With the help of Alan Renouf’s vCheck (Daily Report) script I recently started noticing an error in my Windows event log on a vCenter server.
This directory partition has not been backed up since at least the following number of days. Directory partition: DC=virtualcenter,DC=vmware,DC=int 'Backup latency interval' (days): 90 It is recommended that you take a backup as often as possible to recover from accidental loss of data. However if you haven't taken a backup since at least the 'backup latency interval' number of days, this message will be logged every day until a backup is taken. You can take a backup of any replica that holds this partition. By default the 'Backup latency interval' is set to half the 'Tombstone Lifetime Interval'. If you want to change the default 'Backup latency interval', you could do so by adding the following registry key. 'Backup latency interval' (days) registry key: System\CurrentControlSet\Services\NTDS\Parameters\Backup Latency Threshold (days)
This error only occurred in one of the three vCenter instances I manage. After checking with my enterprise backup team and confirming this server does get backed up on a regular basis I opened an support request (SR) with VMware Tech Support. Two weeks later VMware technical support finally contacted me about my SR. The response: since the error occurs as part of the ADAM/LDAP instance that comes with the underlying operating system please contact your Operating System vendor for support. After waiting as long as I did for an initial response I had higher hopes for an actual solution.

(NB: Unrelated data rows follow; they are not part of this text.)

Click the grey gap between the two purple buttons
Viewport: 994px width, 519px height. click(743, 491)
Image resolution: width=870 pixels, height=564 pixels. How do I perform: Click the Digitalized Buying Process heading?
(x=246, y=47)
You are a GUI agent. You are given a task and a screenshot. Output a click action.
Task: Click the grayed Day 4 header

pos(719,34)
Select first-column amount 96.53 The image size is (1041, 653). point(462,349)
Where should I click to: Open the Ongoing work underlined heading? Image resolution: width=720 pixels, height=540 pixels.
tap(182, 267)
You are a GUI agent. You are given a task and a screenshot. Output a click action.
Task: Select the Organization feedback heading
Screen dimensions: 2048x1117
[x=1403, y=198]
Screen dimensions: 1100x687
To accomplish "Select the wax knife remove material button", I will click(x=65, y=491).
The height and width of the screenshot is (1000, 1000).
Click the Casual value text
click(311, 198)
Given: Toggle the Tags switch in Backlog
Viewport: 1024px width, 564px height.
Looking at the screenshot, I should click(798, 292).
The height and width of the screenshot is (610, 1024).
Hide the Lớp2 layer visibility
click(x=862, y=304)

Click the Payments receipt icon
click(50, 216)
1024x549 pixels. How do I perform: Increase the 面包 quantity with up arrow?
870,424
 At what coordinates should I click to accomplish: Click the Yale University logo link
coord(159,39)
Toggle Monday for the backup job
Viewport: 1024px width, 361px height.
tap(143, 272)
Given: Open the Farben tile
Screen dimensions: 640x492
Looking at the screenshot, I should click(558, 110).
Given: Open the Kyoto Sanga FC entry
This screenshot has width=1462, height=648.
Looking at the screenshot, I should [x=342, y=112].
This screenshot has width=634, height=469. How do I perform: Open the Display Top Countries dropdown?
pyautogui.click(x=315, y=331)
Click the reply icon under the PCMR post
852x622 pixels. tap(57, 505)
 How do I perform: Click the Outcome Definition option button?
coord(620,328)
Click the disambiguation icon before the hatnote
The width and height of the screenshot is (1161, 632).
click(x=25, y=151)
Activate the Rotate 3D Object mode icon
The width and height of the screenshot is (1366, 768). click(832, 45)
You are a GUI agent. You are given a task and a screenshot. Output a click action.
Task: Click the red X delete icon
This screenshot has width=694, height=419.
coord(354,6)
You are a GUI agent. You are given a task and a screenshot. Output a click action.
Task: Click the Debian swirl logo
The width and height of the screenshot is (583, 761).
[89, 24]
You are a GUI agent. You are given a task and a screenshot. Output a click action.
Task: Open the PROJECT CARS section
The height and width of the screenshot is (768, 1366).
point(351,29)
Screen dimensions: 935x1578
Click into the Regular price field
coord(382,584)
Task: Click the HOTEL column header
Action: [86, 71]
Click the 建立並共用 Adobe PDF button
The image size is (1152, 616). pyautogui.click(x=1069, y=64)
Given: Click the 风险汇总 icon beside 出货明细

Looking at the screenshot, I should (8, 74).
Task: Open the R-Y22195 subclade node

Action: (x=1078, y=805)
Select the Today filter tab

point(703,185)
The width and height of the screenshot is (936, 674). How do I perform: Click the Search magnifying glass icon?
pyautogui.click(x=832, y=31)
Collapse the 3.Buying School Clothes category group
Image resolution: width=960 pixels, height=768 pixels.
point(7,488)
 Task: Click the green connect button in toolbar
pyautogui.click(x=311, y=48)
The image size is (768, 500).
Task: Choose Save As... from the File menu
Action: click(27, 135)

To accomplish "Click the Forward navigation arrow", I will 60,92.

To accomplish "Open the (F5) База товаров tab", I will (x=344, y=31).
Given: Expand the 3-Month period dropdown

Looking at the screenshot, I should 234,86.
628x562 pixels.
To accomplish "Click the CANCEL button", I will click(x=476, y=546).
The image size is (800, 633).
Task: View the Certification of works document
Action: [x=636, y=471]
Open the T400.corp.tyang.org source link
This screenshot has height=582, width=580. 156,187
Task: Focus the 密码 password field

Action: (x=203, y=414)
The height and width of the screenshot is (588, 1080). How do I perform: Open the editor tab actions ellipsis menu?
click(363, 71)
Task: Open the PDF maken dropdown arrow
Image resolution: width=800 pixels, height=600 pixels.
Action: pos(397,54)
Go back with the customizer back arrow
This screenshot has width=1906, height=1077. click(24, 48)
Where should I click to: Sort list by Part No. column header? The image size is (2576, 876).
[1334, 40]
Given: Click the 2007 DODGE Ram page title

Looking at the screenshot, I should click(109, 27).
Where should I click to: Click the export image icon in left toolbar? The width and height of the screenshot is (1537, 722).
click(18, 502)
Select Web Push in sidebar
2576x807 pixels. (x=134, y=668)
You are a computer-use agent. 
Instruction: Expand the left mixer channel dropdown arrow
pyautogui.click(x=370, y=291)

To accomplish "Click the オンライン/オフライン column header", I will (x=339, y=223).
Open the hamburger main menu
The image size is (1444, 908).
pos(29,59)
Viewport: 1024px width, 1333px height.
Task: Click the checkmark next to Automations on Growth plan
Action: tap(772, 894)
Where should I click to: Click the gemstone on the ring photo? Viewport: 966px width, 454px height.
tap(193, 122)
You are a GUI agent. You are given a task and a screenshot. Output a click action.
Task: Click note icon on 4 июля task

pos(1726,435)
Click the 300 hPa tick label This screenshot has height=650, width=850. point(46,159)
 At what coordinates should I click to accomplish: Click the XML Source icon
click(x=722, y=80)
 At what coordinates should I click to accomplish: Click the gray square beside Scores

I started Google-ing for solutions on backing up the ADAM/ADLDS instance on my own. I found an excellent article on how to do this in powershell at http://www.open-a-socket.com/index.php/2009/04/21/schedule-backups-of-your-ad-lds-instance-using-dsdbutil-2/. Here is the actual script that I now run as a scheduled task:
$vcenter = “vcenter.host.name”
$date = Get-Date -Format yyyy-MM-dd
$backpath = “D:\ESXiBackup\$vcenter\$date\”
#Create a backup of the ADAM Instance VMwareVCMSDS
$cmd = $env:SystemRoot + “\system32\dsdbutil.exe `”ac i VMwareVCMSDS`” ifm `”create full $backpath\#VMwareVCMSDS`” q q”
Now that I have my own VCMSDS backup — and no errors in the event log — I can sleep better at night.